- Votre objectif -
Pouvez-vous afficher tous les enregistrements ci-dessous en reproduisant chaque ligne à l'identique, sans rien modifier ?

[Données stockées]
============================================================
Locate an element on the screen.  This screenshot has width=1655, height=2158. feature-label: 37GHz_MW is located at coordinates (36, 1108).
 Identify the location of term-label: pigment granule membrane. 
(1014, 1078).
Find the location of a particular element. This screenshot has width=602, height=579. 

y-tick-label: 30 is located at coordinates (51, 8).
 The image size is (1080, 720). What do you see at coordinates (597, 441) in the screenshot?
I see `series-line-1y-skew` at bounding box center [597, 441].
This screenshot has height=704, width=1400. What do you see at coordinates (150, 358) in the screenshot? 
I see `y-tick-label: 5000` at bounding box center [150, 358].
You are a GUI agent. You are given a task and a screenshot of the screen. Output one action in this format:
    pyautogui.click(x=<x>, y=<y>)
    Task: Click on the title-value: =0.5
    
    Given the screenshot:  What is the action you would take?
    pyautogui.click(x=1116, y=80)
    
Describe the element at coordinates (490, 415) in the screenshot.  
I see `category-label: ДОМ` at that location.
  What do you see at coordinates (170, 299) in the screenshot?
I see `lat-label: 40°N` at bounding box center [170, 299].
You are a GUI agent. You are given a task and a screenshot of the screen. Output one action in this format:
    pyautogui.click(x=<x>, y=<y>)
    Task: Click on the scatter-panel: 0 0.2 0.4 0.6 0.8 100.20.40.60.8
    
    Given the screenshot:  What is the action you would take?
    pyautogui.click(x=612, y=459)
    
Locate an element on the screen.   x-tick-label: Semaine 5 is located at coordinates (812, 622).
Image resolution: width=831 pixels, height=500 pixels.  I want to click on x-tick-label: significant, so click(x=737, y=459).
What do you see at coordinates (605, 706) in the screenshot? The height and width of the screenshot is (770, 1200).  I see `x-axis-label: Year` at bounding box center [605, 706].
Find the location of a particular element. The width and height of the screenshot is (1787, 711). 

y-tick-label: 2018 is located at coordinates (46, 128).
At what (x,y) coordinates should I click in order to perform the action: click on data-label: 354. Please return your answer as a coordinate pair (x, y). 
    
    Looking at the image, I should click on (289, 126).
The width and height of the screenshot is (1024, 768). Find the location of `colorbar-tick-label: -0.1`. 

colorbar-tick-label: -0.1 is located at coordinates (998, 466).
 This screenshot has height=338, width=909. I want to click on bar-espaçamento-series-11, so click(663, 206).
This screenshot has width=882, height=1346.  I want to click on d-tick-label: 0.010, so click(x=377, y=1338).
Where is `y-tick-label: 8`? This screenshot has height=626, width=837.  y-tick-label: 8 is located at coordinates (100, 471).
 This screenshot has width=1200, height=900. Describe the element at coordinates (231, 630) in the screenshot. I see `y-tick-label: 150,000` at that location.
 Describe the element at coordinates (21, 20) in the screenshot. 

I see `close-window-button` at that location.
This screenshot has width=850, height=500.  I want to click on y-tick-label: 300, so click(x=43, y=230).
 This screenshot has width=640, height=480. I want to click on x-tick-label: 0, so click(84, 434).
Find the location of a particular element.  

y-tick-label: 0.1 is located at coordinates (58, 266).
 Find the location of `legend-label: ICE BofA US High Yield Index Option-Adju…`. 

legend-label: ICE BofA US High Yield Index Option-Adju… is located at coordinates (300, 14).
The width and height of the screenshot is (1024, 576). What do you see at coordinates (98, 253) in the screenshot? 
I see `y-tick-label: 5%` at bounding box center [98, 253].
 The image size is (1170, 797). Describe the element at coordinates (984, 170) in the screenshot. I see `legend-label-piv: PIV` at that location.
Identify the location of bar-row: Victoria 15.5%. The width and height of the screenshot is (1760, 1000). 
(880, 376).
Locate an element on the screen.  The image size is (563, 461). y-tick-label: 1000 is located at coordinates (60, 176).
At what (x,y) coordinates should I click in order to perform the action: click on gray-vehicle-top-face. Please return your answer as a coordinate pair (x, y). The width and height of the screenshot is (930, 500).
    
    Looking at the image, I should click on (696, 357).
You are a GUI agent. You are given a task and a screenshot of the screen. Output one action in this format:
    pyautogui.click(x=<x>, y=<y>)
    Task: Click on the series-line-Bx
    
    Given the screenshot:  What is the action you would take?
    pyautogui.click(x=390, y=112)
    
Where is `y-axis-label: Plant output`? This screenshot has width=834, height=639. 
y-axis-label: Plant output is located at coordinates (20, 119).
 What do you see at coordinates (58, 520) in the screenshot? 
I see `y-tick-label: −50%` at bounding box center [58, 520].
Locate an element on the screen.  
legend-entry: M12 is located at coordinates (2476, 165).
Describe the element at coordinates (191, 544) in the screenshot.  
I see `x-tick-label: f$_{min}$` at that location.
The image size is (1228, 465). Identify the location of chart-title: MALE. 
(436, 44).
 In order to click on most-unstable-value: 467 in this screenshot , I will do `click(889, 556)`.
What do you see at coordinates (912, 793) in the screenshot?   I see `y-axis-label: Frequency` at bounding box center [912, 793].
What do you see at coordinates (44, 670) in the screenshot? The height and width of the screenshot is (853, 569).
============================================================
- Résultat -
Locate an element on the screen.  This screenshot has width=1655, height=2158. feature-label: 37GHz_MW is located at coordinates (36, 1108).
 Identify the location of term-label: pigment granule membrane. 
(1014, 1078).
Find the location of a particular element. This screenshot has width=602, height=579. 

y-tick-label: 30 is located at coordinates (51, 8).
 The image size is (1080, 720). What do you see at coordinates (597, 441) in the screenshot?
I see `series-line-1y-skew` at bounding box center [597, 441].
This screenshot has height=704, width=1400. What do you see at coordinates (150, 358) in the screenshot? 
I see `y-tick-label: 5000` at bounding box center [150, 358].
You are a GUI agent. You are given a task and a screenshot of the screen. Output one action in this format:
    pyautogui.click(x=<x>, y=<y>)
    Task: Click on the title-value: =0.5
    
    Given the screenshot:  What is the action you would take?
    pyautogui.click(x=1116, y=80)
    
Describe the element at coordinates (490, 415) in the screenshot.  
I see `category-label: ДОМ` at that location.
  What do you see at coordinates (170, 299) in the screenshot?
I see `lat-label: 40°N` at bounding box center [170, 299].
You are a GUI agent. You are given a task and a screenshot of the screen. Output one action in this format:
    pyautogui.click(x=<x>, y=<y>)
    Task: Click on the scatter-panel: 0 0.2 0.4 0.6 0.8 100.20.40.60.8
    
    Given the screenshot:  What is the action you would take?
    pyautogui.click(x=612, y=459)
    
Locate an element on the screen.   x-tick-label: Semaine 5 is located at coordinates (812, 622).
Image resolution: width=831 pixels, height=500 pixels.  I want to click on x-tick-label: significant, so click(x=737, y=459).
What do you see at coordinates (605, 706) in the screenshot? The height and width of the screenshot is (770, 1200).  I see `x-axis-label: Year` at bounding box center [605, 706].
Find the location of a particular element. The width and height of the screenshot is (1787, 711). 

y-tick-label: 2018 is located at coordinates (46, 128).
At what (x,y) coordinates should I click in order to perform the action: click on data-label: 354. Please return your answer as a coordinate pair (x, y). 
    
    Looking at the image, I should click on (289, 126).
The width and height of the screenshot is (1024, 768). Find the location of `colorbar-tick-label: -0.1`. 

colorbar-tick-label: -0.1 is located at coordinates (998, 466).
 This screenshot has height=338, width=909. I want to click on bar-espaçamento-series-11, so click(663, 206).
This screenshot has width=882, height=1346.  I want to click on d-tick-label: 0.010, so click(x=377, y=1338).
Where is `y-tick-label: 8`? This screenshot has height=626, width=837.  y-tick-label: 8 is located at coordinates (100, 471).
 This screenshot has width=1200, height=900. Describe the element at coordinates (231, 630) in the screenshot. I see `y-tick-label: 150,000` at that location.
 Describe the element at coordinates (21, 20) in the screenshot. 

I see `close-window-button` at that location.
This screenshot has width=850, height=500.  I want to click on y-tick-label: 300, so click(x=43, y=230).
 This screenshot has width=640, height=480. I want to click on x-tick-label: 0, so click(84, 434).
Find the location of a particular element.  

y-tick-label: 0.1 is located at coordinates (58, 266).
 Find the location of `legend-label: ICE BofA US High Yield Index Option-Adju…`. 

legend-label: ICE BofA US High Yield Index Option-Adju… is located at coordinates (300, 14).
The width and height of the screenshot is (1024, 576). What do you see at coordinates (98, 253) in the screenshot? 
I see `y-tick-label: 5%` at bounding box center [98, 253].
 The image size is (1170, 797). Describe the element at coordinates (984, 170) in the screenshot. I see `legend-label-piv: PIV` at that location.
Identify the location of bar-row: Victoria 15.5%. The width and height of the screenshot is (1760, 1000). 
(880, 376).
Locate an element on the screen.  The image size is (563, 461). y-tick-label: 1000 is located at coordinates (60, 176).
At what (x,y) coordinates should I click in order to perform the action: click on gray-vehicle-top-face. Please return your answer as a coordinate pair (x, y). The width and height of the screenshot is (930, 500).
    
    Looking at the image, I should click on (696, 357).
You are a GUI agent. You are given a task and a screenshot of the screen. Output one action in this format:
    pyautogui.click(x=<x>, y=<y>)
    Task: Click on the series-line-Bx
    
    Given the screenshot:  What is the action you would take?
    pyautogui.click(x=390, y=112)
    
Where is `y-axis-label: Plant output`? This screenshot has width=834, height=639. 
y-axis-label: Plant output is located at coordinates (20, 119).
 What do you see at coordinates (58, 520) in the screenshot? 
I see `y-tick-label: −50%` at bounding box center [58, 520].
Locate an element on the screen.  
legend-entry: M12 is located at coordinates (2476, 165).
Describe the element at coordinates (191, 544) in the screenshot.  
I see `x-tick-label: f$_{min}$` at that location.
The image size is (1228, 465). Identify the location of chart-title: MALE. 
(436, 44).
 In order to click on most-unstable-value: 467 in this screenshot , I will do `click(889, 556)`.
What do you see at coordinates (912, 793) in the screenshot?   I see `y-axis-label: Frequency` at bounding box center [912, 793].
What do you see at coordinates (44, 670) in the screenshot? The height and width of the screenshot is (853, 569).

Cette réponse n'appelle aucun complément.